Re-connexion aussi pour son papa, avec qui elle va nager tous les jours depuis deux mois. Une façon pour lui de retrouver de l’énergie, nécessaire depuis le décès de son épouse. « La mer salée, c’est un nettoyant spirituel ça nettoie l’esprit ça nettoie le corps. Si tu peux la boire, c’est encore mieux, des fois quand tu nages tu avales la tasse à force d’avaler, ça te purge ! » , rit-elle.
Donner et recevoir
La tasse, les triathlètes qu’elle entraîne les mercredi et samedi après-midi l’ont bue un paquet de fois. Comme les lifeguards de Hawaii, qu’elle a a cotoyés lors d’une formation spécialisée dans les grosses vagues. Puatea se réserve l’opportunité d’aller voir la Eddie Aikau, mythique compétition de surf de gros sur le North Shore d’Oahu. À l’occasion, elle en profiterait pour travailler de nouveau avec les water patrols locaux, avec qui ses échanges s’avèrent toujours porteurs. Avec les années, son carnet de contacts s’est bien rempli. Il lui permet d’imaginer de nouveaux projets, comme la traversée entre les îles Maui et Lanai, ou celle de la côte californienne à l’île de Catalina, de nuit avec sa partenaire américaine Grace Van der Byle.

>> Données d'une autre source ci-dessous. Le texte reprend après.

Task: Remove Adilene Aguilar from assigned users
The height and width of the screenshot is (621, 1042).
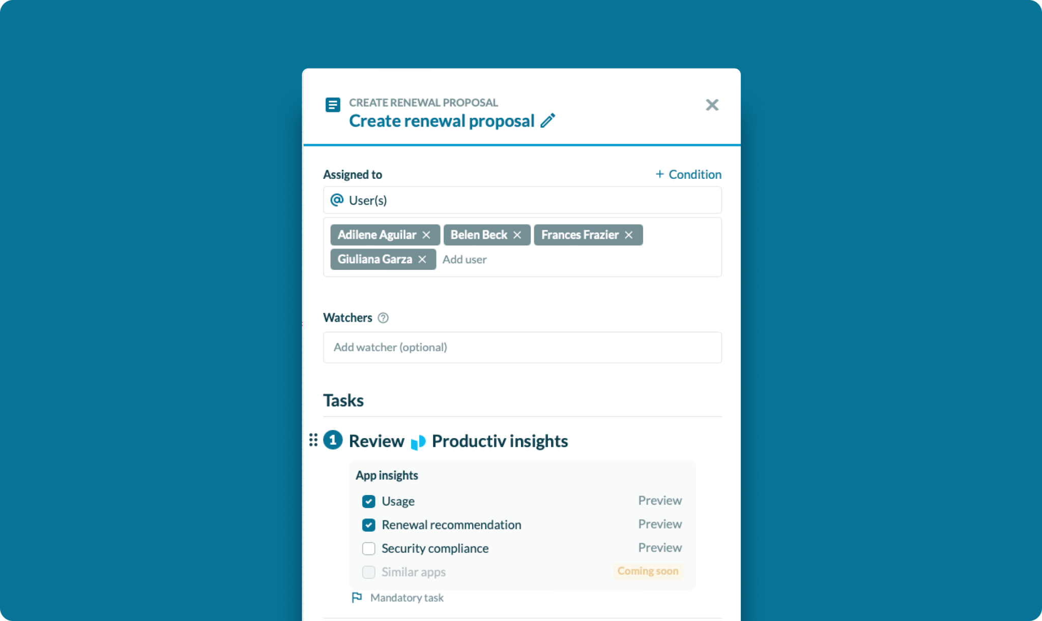Action: 427,234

Elle devra pour cela apprendre à nager au plus proche du requin tigre et, en ce qui concerne la Californie, du grand requin blanc. Nager avec le grand blanc, « un truc de fou » dont elle rêve. « C’est surtout le fait de le voir, voir son comportement et sentir l’énergie » , souligne-t-elle. Idem pour le requin tigre, qu’elle n’a vu que de loin pour l’instant. « Quand je vois toutes ces personnes qui plongent avec des requins tigres, qui en sont amoureux et qui sont là à les protéger… Je sais que je vais le faire. Quand, je ne sais pas. Mo,i ce qui va m’exciter encore plus c’est de me mettre à l’eau et de voir sous l’eau. C’est ça que j’ai envie de voir » .

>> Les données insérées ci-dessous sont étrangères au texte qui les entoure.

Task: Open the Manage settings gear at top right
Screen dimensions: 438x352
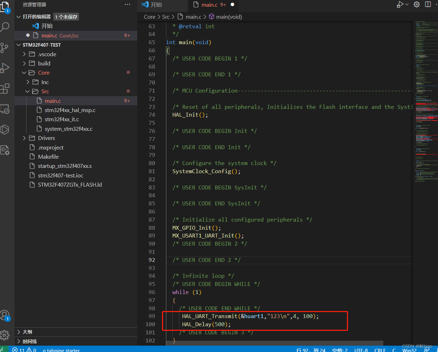Action: point(416,4)
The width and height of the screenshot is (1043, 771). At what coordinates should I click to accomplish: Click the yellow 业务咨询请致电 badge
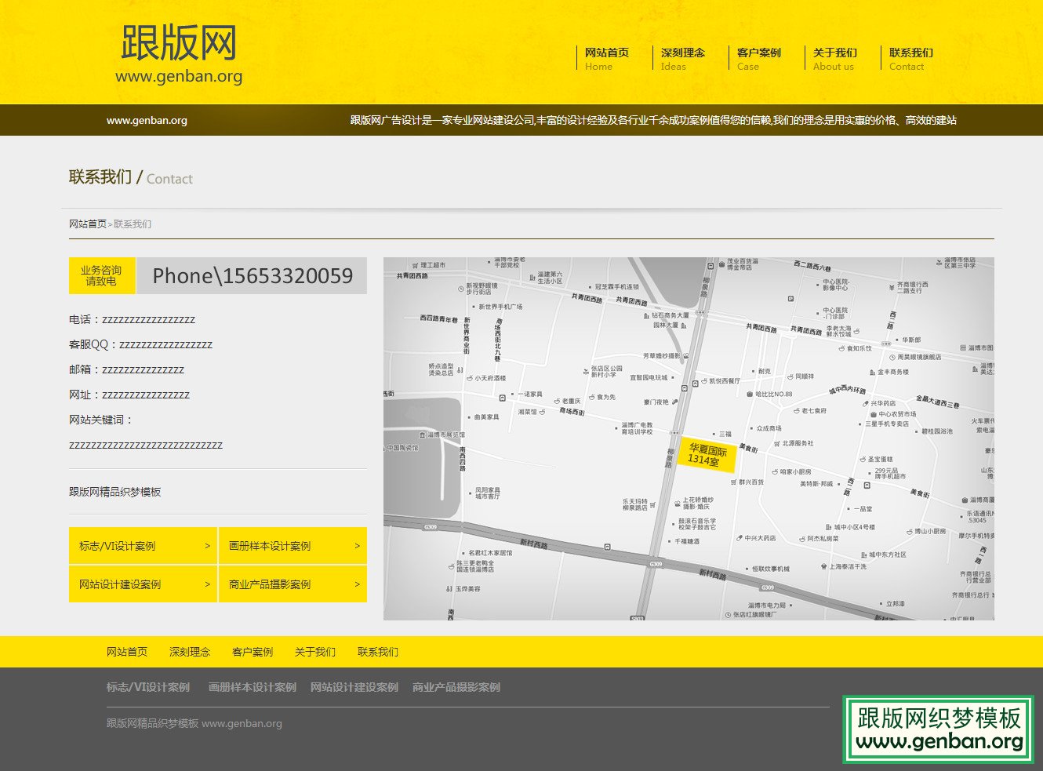click(x=102, y=276)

Et elle y parviendra sûrement, pareille aux watermen capables de le lui apprendre. Mais Puatea restera unique en son genre. « Au départ, je me sentais seule et isolée dans mon domaine qui ne ressemble à rien, qui ressemble qu’à moi-même. J’ai eu du mal à me faire une place dans ce domaine, les activités de waterman. Il me fallait inventer un truc. Je me suis créée mon propre emploi, mon propre métier que personne ne peut venir faire. Je vis de ça aujourd’hui » , conclut-elle.